FMPD Chief Diggs says community involvement imperative for success
Four years on the job, four years of reduced crime — FMPD Chief Derrick Diggs likes the numbers, but believes they could be even better, and the City of Fort Myers could be even safer. And the chief says one of the key factors is the level of community involvement.
That’s Part 2 of what Diggs spoke about with WINK News in his rare one-on-one interview recently with Rich Kolko, Safety & Security Specialist.
Diggs clearly knows what he wants from his officers. He also knows what he needs from the people they protect and serve. And, if he gets it, he’s confident Fort Myers will be an even better place to live and work.
Diggs learned how to be a police officer by walking the beat, getting to know people and letting them get to know him.
“I was a street officer. I was a very, very aggressive street officer, young, ambitious,” Diggs told WINK News. “We had guys like me who wanted to work the marginal communities, the tough communities, protect the community. But we did it fairly; we did it professionally.”
And, as a chief in Fort Myers, that’s how he wants his officers to work.
“Police work is a very stressful job … We’ve got to always remember, no matter what we do, we have to work the community,” Diggs said. “I’m talking about the good folks. I’m talking about the folks that want to make sure they live in a safe community.”
But Diggs believes community policing will only work if and when the community gets involved, especially when it comes to solving major crimes.
“If you don’t have citizens in neighborhoods that don’t want to work with police, that don’t want to report crime, that don’t want to show up … that don’t want to let us know what’s going on in the community, it’s going to be very, very difficult and very, very challenging,” Diggs said.
The FMPD chief says he agrees with the call for more help for more people, but he does not want to see funding cut from his police department or law enforcement nationwide.

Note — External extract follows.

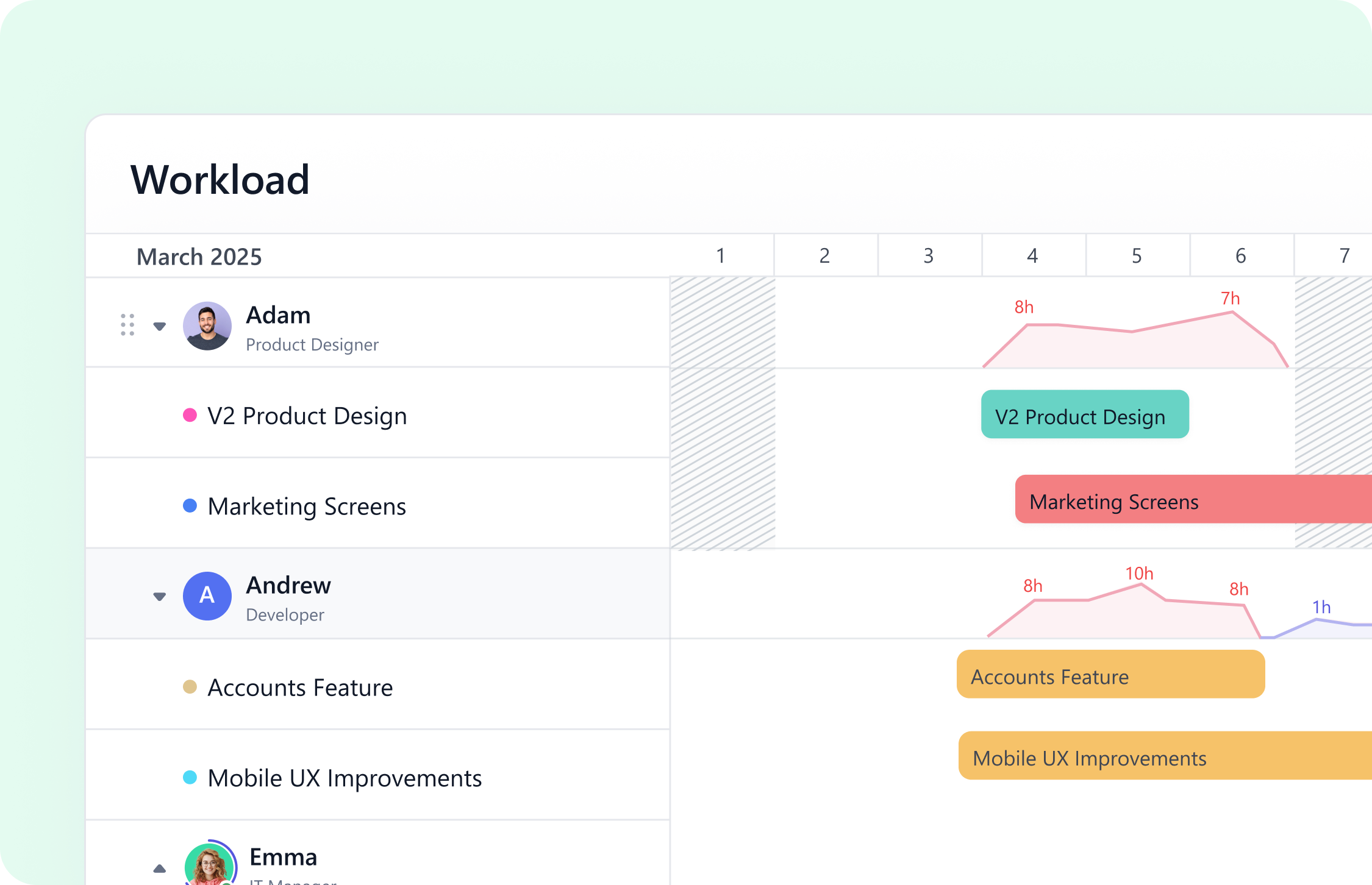Click the Accounts Feature row label
The image size is (1372, 885).
[300, 688]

“The homelessness, the hunger, affordable housing, opioid abuse, drug trafficking, violent gangs, mental health — you start addressing these things that are tearing down the fabric of these communities,” Digg said. “You are always going to have crime out there.”
“The hardest thing to happen in policing is changing the culture of police department and police community relations,” Diggs said. “And, in a city where policing, according to certain folks, there’s been bad relationship between the community and police for over 40 years. You are not going to change that in 3, 5, 10 years. It’s going to take time. But that doesn’t mean we are not trying.”
Over the decades, the chief believes he’s set an example for up-and-coming officers. We asked Diggs if he believes he is a role model.
“I’ll let the young officers and the young African American officers make that determination,” he said. “We had a community meeting the other day, and the first question from a community leader was, ‘How do you feel about yourself, and how do you feel because of what’s going on, how do you feel about it, about your relation to that?’ And I told that community member, ‘I feel great.’”
Diggs stressed community relations.
Programs Chief Derrick Diggs and Fort Myers Police Department have in pace include:
- Police athletic league
- Shop with a cop
- Respect for law camp
- Explorer program
- Young leaders educating others
Diggs knows he must earn the trust of people he serves and knows that will take time.